A Modular Post-Polymerisation Route to Aminated Polybutadienes for Electrochemical CO2 Valorisation

Post-polymerisation modification can provide access to functional polymers that are difficult to obtain through bottom-up synthesis, allowing systematic tuning of the material properties. Such functional polymers, in turn, offer a powerful platform for tailoring catalytic microenvironments, particularly in the electrochemical CO2 reduction reaction (CO2RR), where tuneable CO2 adsorption and mass transport are critical for selectivity and efficiency.
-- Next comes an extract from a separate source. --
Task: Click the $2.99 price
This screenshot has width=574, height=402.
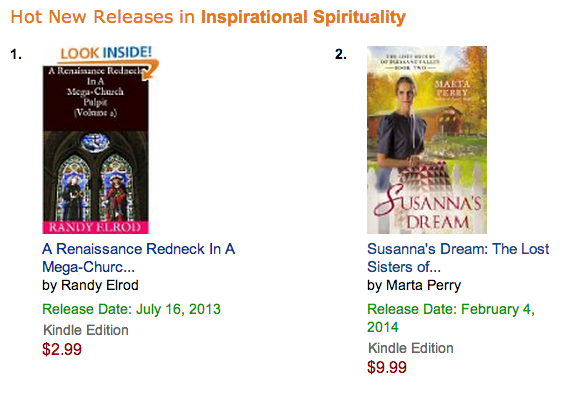Action: click(62, 349)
However, achieving precise control over these properties requires accurate inclusion of functional groups on the polymer backbone, which remains a significant challenge. Here, we report a modular post-polymerisation approach to functionalise polybutadiene, leveraging the reactivity of the unsaturated bonds, through nitration and subsequent reduction to primary amines. Using tert-butyl nitrite as simple and inexpensive NO2 radical source, we achieve tuneable and regio- and stereoselective nitro incorporation onto the polymer backbone ranging from 0.8 to 18.6% (nitro per 100 carbon atoms), which could be readily reduced to the primary amine without compromising the polymer backbone integrity. Detailed polymer analysis after 15N-labelling revealed a high regioselectivity for functionalisation of the internal over terminal unsaturated bonds. When applied as an amine-functionalised layer on a Cu electrode for CO2 electroreduction, we observed a scaling relationship between amine functionalisation degree and the partial current for C2 products (ethylene and ethanol). Overall, this work highlights a robust and versatile post-polymerisation strategy that advances precision control in polymer functionalisation essential for engineering applications, particularly in energy materials.